WHAT IS BEING ASKED |
Every line containing "Given" should be identified and copied from the data below.

DATA |
:::::
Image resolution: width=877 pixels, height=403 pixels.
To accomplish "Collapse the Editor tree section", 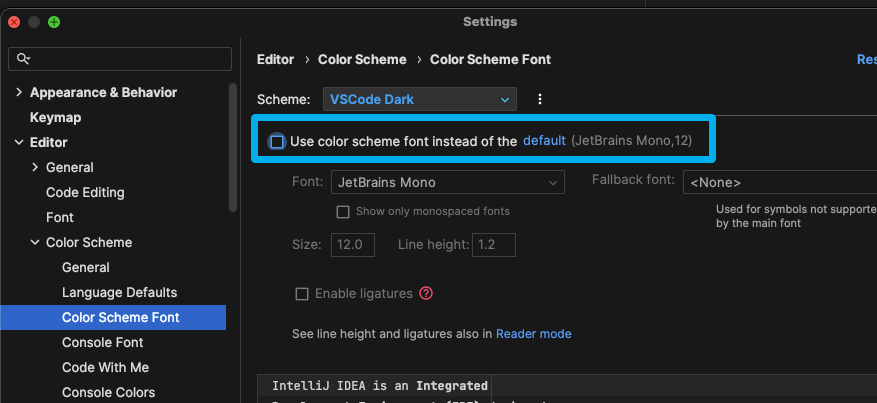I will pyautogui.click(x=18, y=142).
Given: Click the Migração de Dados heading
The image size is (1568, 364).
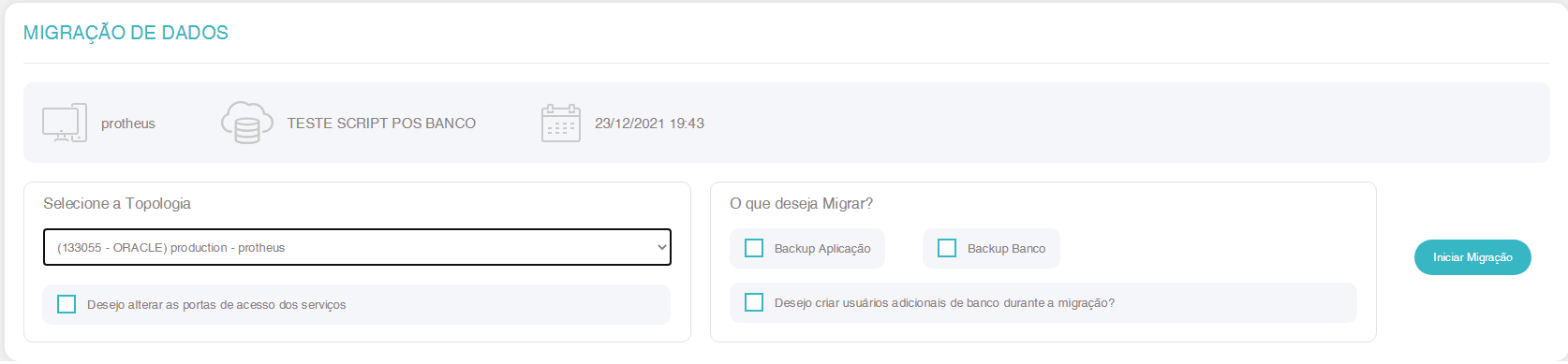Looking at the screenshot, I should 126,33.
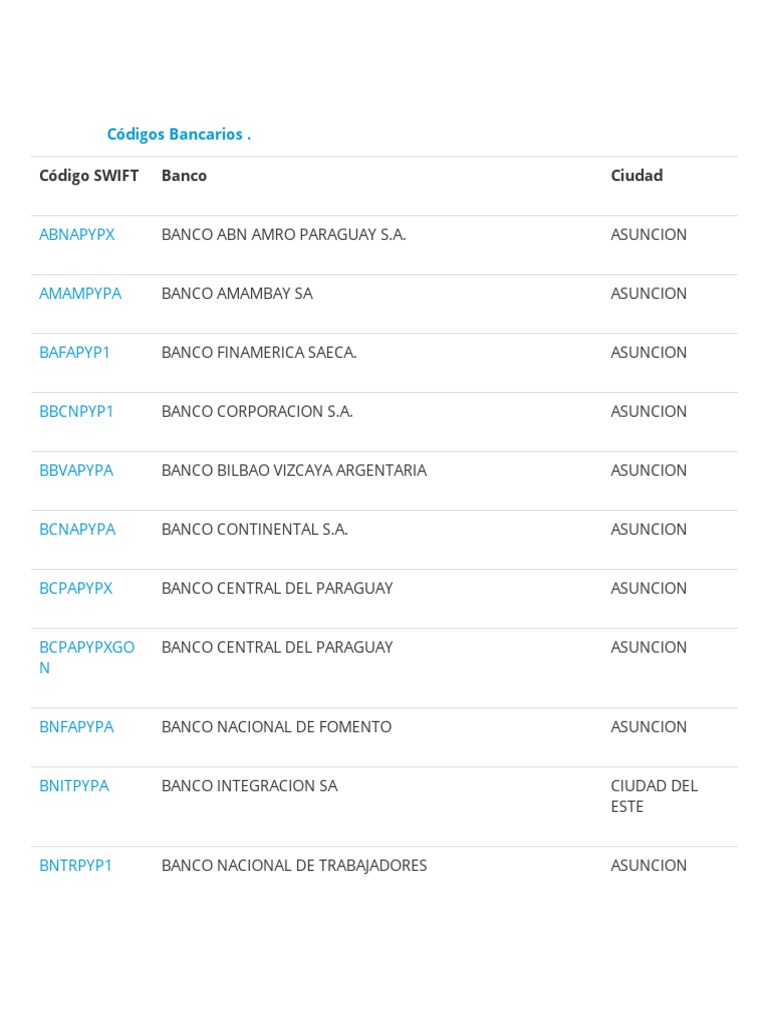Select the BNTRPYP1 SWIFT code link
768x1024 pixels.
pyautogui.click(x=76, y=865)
:::::
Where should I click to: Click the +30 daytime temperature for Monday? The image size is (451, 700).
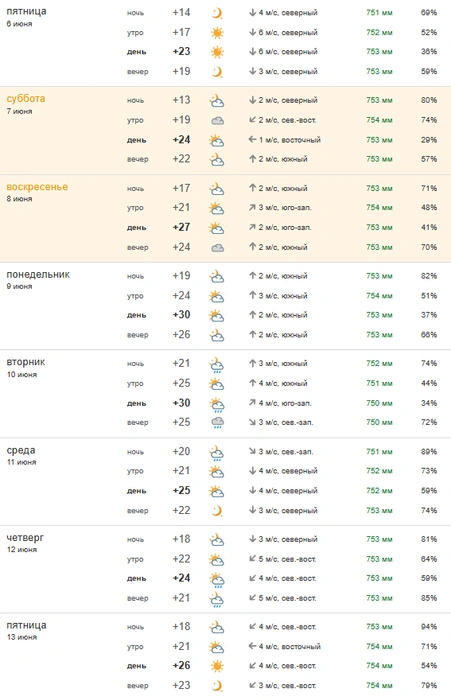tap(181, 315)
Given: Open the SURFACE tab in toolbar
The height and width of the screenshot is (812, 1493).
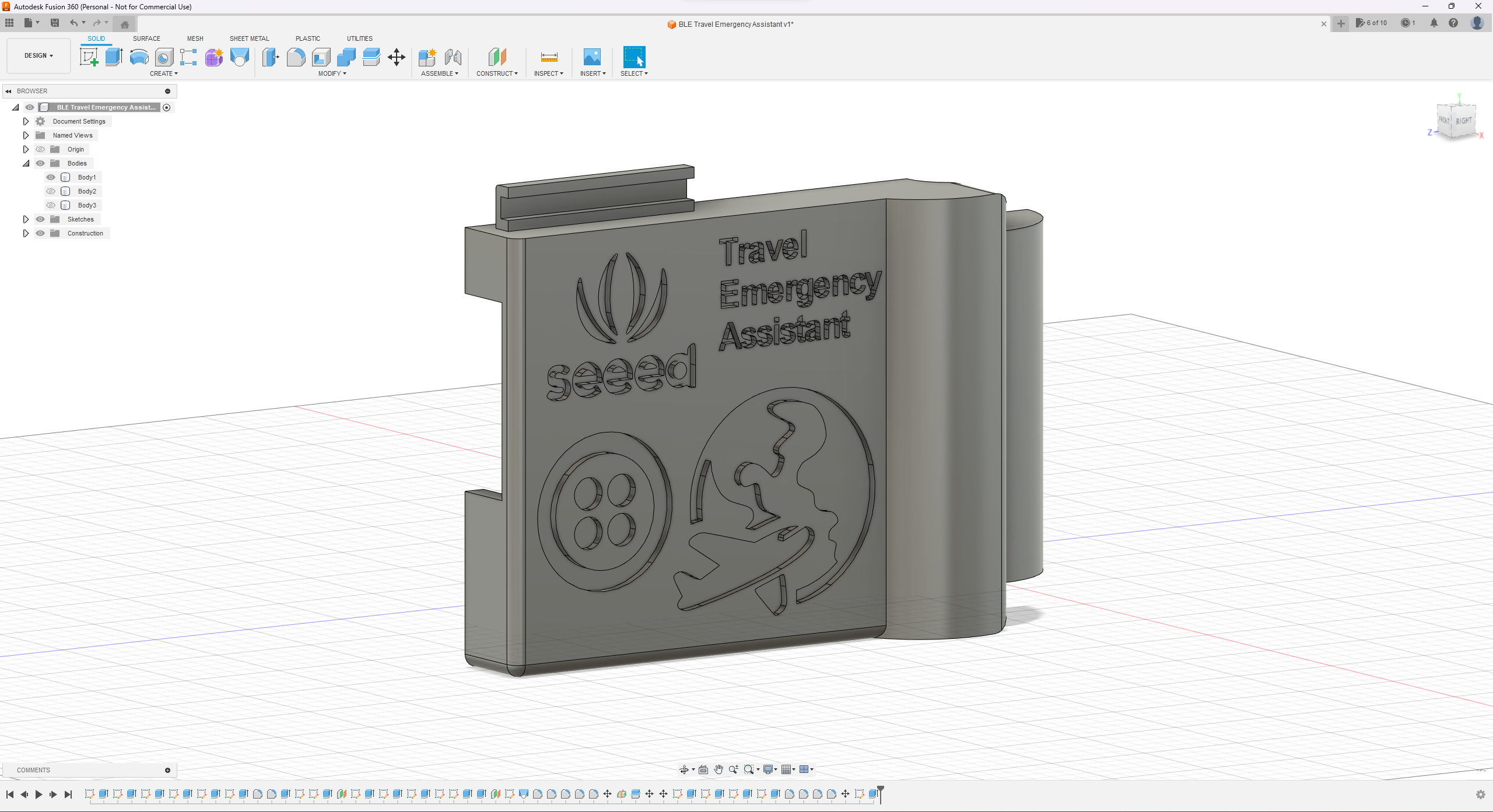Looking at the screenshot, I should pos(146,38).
:::::
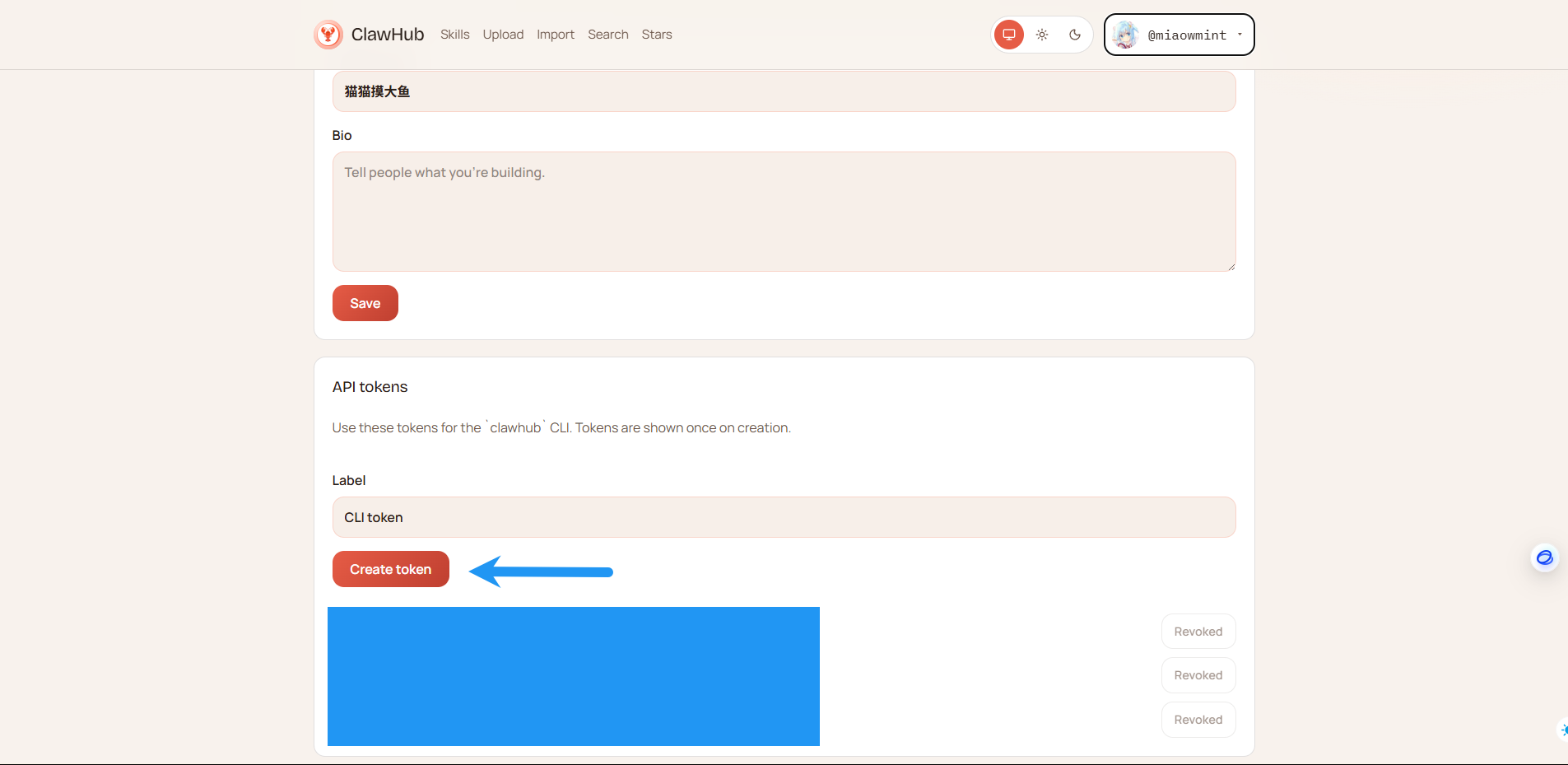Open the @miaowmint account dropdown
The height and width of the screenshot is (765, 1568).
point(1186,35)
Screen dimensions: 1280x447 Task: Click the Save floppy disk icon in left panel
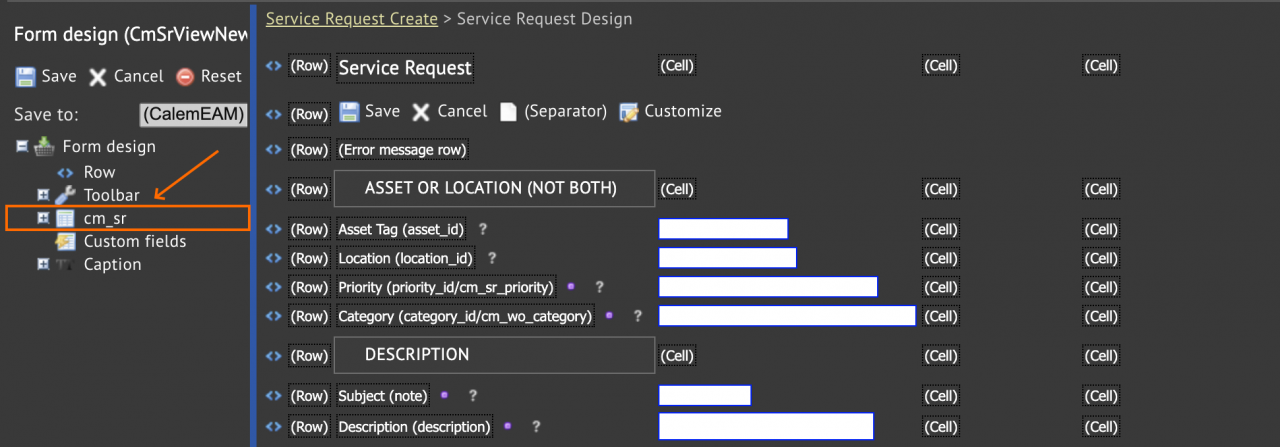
:::::
SOLUTION FOR THIS EXERCISE |
Given: Click the Migração de Dados heading
Given: Open the SURFACE tab in toolbar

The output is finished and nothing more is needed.